Bei meiner ersten Disziplin, dem 100-Meter-Lauf, war neben mir auch Jessica Urbanski, die ehemalige Europameisterin, aus Essen am Start. Ich lief nach einem sehr guten Start eine zufriedenstellende Zeit von 13,14 s und verfehlte damit leider das Finale – ebenso wie Jessica. Dadurch belegte ich den 13. Platz von 21 Teilnehmern. Allerdings war es ein sehr guter Testlauf für die 100 Meter Hürden am darauffolgenden Tag.
Mit der Saisonbestzeit von 15,72 s qualifizierte ich mich dort für das Finale über die Hürdenstrecke. Endlich mal wieder unter 16 Sekunden geblieben! Ich war glücklich über diese Zeit. Im Finale gab es jedoch starken Gegenwind von 2,3 m/s, wodurch ich den Rhythmus verlor. Gegen die starke Konkurrenz reichten meine Kräfte nicht aus, um eine bessere Platzierung als den 6. Platz zu erreichen. Den Titel holte Yuliya Shapoval aus der Ukraine, gefolgt von Kairit Olenko aus Estland und Olena Turkova aus Russland.
Speerwurf und Staffel
Bevor am letzten Tag die Staffeln auf dem Programm standen, hatte ich noch eine Einzeldisziplin zu absolvieren: den Speerwurf, für den elf Teilnehmerinnen gemeldet waren. Mein Ziel waren etwa 35 Meter. Ich wusste aber, dass ich auf über 40 Meter kommen musste, um eine Medaille zu holen. Ich belegte den 5. Platz mit einer Weite von 34,54 m, die im letzten Versuch schaffte. Die Konkurrentinnen waren einfach zu stark. Die Siegerin Elena Uzunova aus Bulgarien knackte mit 47,23 m den seit 2008 gültigen Weltrekord von 45,85 m. Die bisherige Weltrekordlerin Kairit Olenko aus Estland holte Silber, Dritte im Bunde der Medaillenträgerinnen wurde die Kroatin Laura Stefanac mit 41,45 m. Die gute Nachricht für mich war, dass ich durch meine gute Platzierung nun wieder in den A-Kader aufgerückt bin – nach vielen Jahren.

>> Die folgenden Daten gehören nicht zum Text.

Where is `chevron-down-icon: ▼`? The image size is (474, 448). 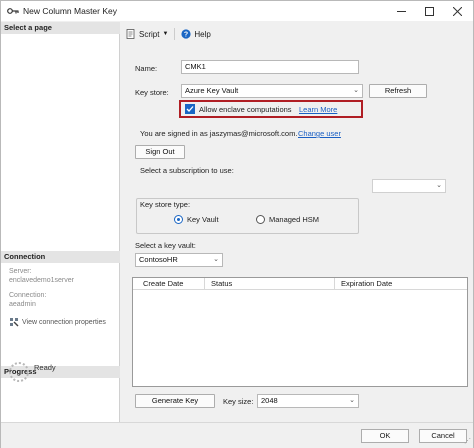
chevron-down-icon: ▼ is located at coordinates (166, 34).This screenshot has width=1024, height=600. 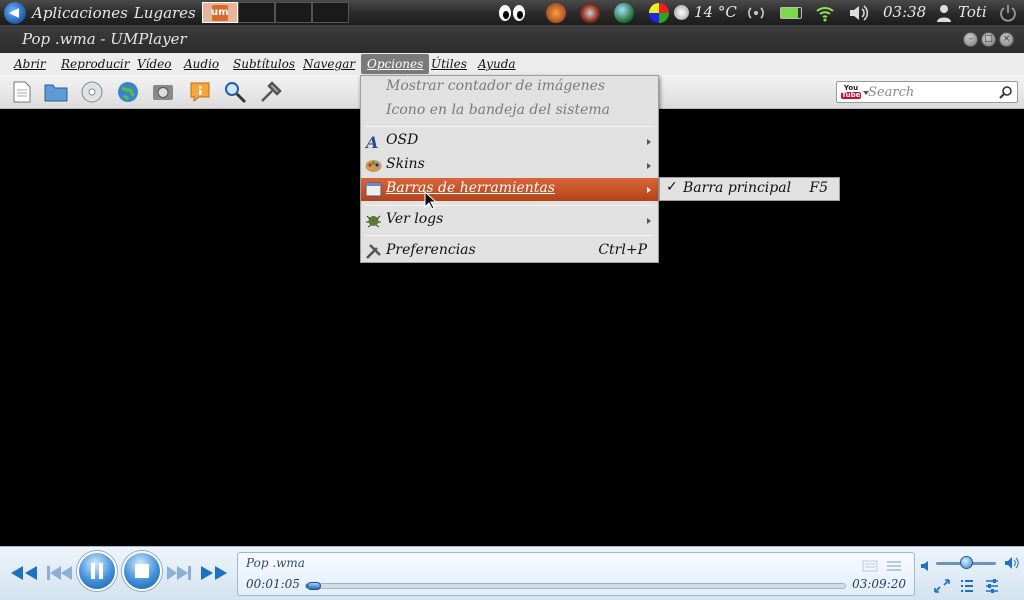 What do you see at coordinates (622, 250) in the screenshot?
I see `menu-item-shortcut: Ctrl+P` at bounding box center [622, 250].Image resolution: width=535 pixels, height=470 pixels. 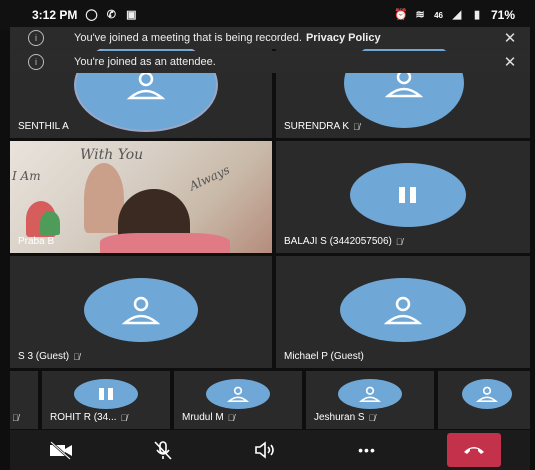 What do you see at coordinates (420, 15) in the screenshot?
I see `vibrate-icon: ≋` at bounding box center [420, 15].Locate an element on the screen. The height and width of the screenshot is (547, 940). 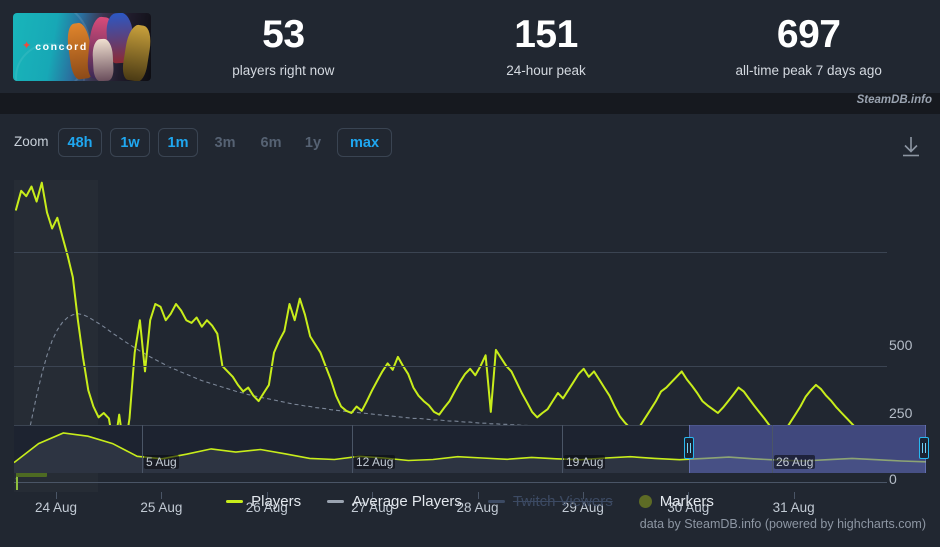
zoom-button-1w: 1w is located at coordinates (130, 142).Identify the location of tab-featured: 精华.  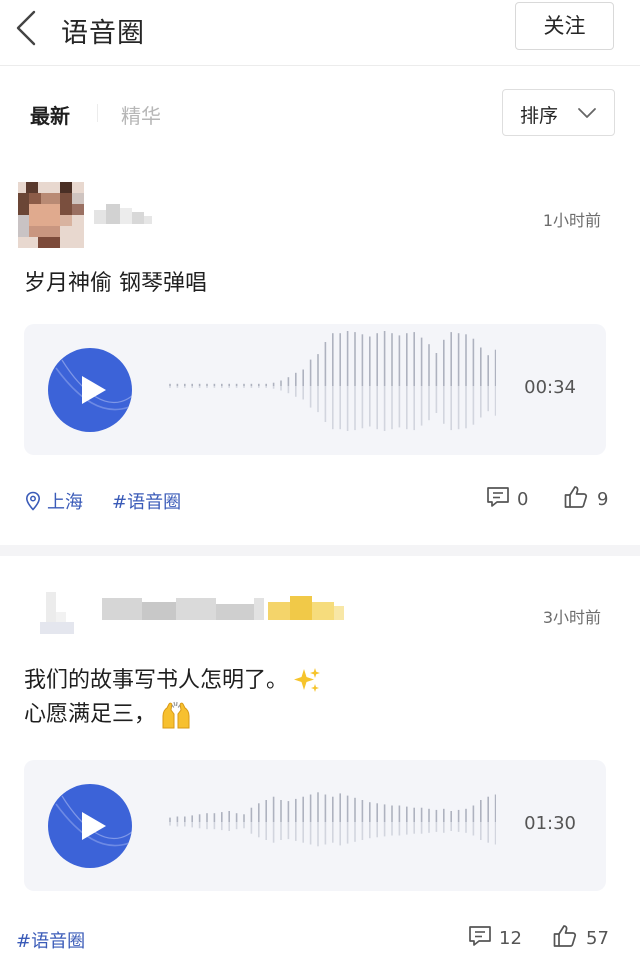
(141, 114).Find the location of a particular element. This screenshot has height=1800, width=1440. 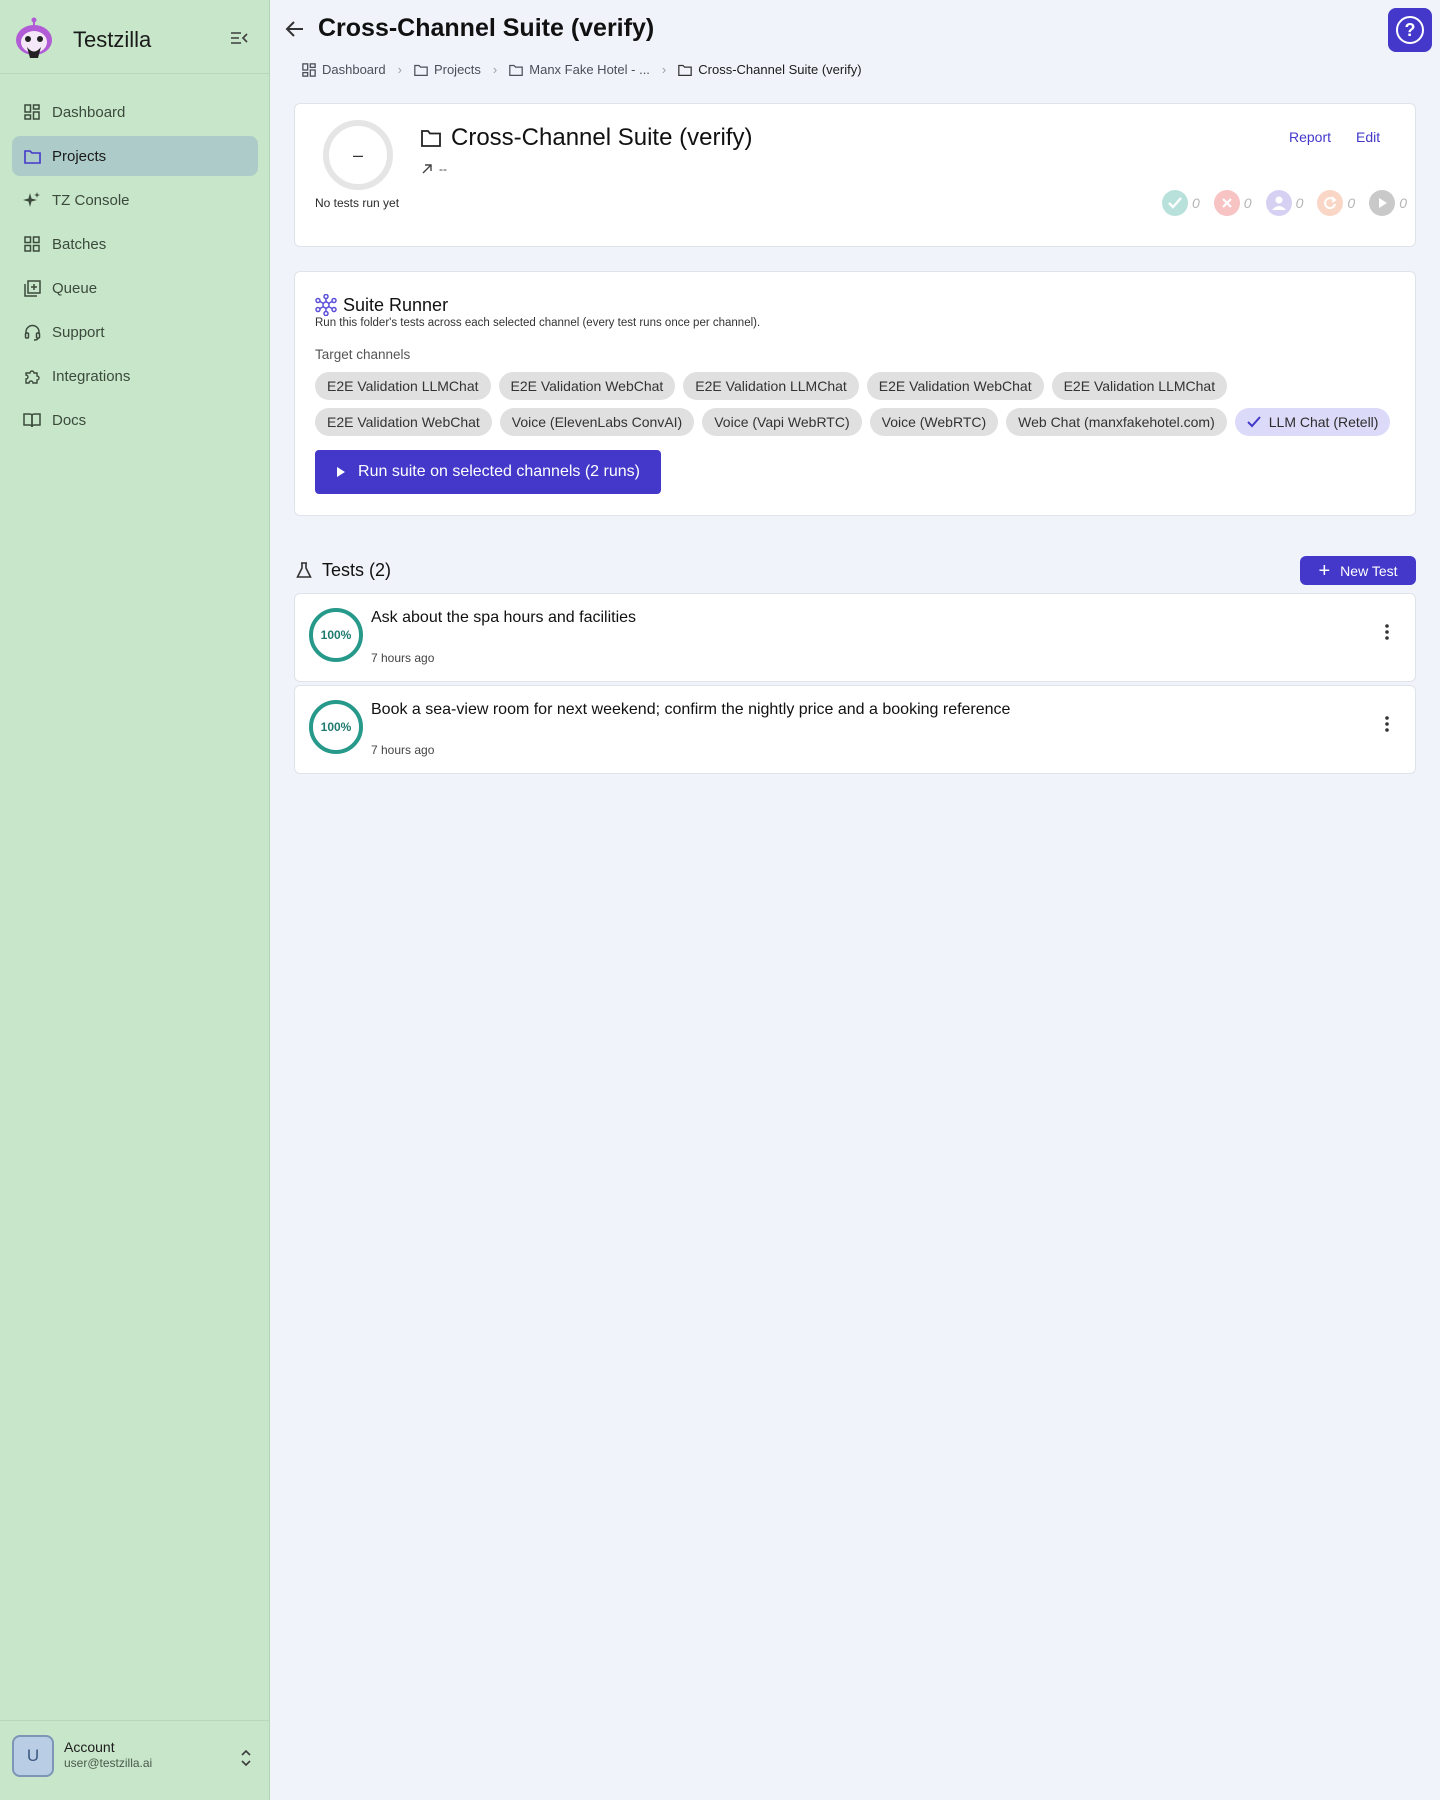

run-suite-button: Run suite on selected channels (2 runs) is located at coordinates (488, 472).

Bei der 4x100-m-Staffel, bei der ich Schlussläuferin war, hatte Jessica Urbanski einen raketenhaften Start erwischt. Als Erste übergab sie den Stab sauber an Felicitas Merker (Neuss). Wir lagen noch immer in Führung, als der zweite Wechsel an Nadine Brutscher (München) erfolgte – gerade noch rechtzeitig vor dem Ende des Wechselraums. In der zweiten Kurve hatten Russland, Weißrussland und die Ukraine gefährlich aufgeholt und uns leider überholt. Durch die hohe Anspannung startete ich als Schlussläuferin sehr explosiv. Ich merkte jedoch, dass ich den Stab von Nadine nicht bekommen würde, weswegen ich kurz vor Ende der Wechselzone eine Vollbremsung machen musste, um nicht disqualifiziert zu werden. Damit gingen wertvolle Meter und Zeit verloren. Wir landeten schließlich mit 50,37 s auf dem undankbaren Platz 4. Die russische Staffel erzielte mit 47,21 s einen weiteren Weltrekord. Meine Enttäuschung war riesengroß, denn ich hatte noch auf Metall gehofft.

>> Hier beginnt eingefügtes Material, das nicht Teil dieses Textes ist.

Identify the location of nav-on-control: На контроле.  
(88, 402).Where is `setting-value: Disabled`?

Team-Harmonie hier, professionelles Umfeld dort
Fazit: Die Nationen Russland, Ukraine und Belarus sind einfach unschlagbar. Da sind Vollprofis am Werk, die nur für den Sport leben und trainieren – und auch hohe Prämien bekommen. Diese drei Staaten räumten bei dieser EM 80 Prozent aller Goldmedaillen und 70 Prozent aller Medaillen ab. Ein Vergleich mit uns erübrigt sich. Wir deutschen Teilnehmer sind lernende, studierende und arbeitende Athleten, erst nach Feierabend können wir uns um den Sport kümmern. Für Deutschland sprang bei dieser EM insgesamt leider nur eine Silbermedaille heraus.

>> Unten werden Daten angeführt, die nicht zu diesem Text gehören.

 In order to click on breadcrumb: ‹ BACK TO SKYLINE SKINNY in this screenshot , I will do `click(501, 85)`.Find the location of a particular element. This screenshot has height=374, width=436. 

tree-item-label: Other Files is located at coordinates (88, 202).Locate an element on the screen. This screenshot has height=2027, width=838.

Aber unsere Team-Harmonie war die beste, die ich je erlebt habe. Jede und jeder hat jeden unterstützt. Auffallend war, dass man bei den anderen Nationen sehr wenig Emotionen und gegenseitige Unterstützung spürte. Bei denen waren die Siege selbstverständlich oder eine Pflicht. Deutschland präsentierte sich mannschaftlich und bildlich als eine harmonische Nation.
Nach den Wettkämpfen gab es eine schöne Grill-Abschlussfeier mit allen Ländern im schönen Stadion in Bydgoszcz. Anschließend ging die deutsche Mannschaft in eine Jazz-Bar in die Altstadt, wo bis in die Morgenstunden getanzt wurde.
Mit meinem 4. Platz in der Staffel, dem 5. Platz im Speerwurf, dem 6. Platz über die Hürdenstrecke und dem 13. Platz über 100 Meter kann ich zufrieden sein. Ich habe für unsere Nation mein Bestes gegeben. Die Harmonie meines Nationalteams war der Gewinn meines Herzens.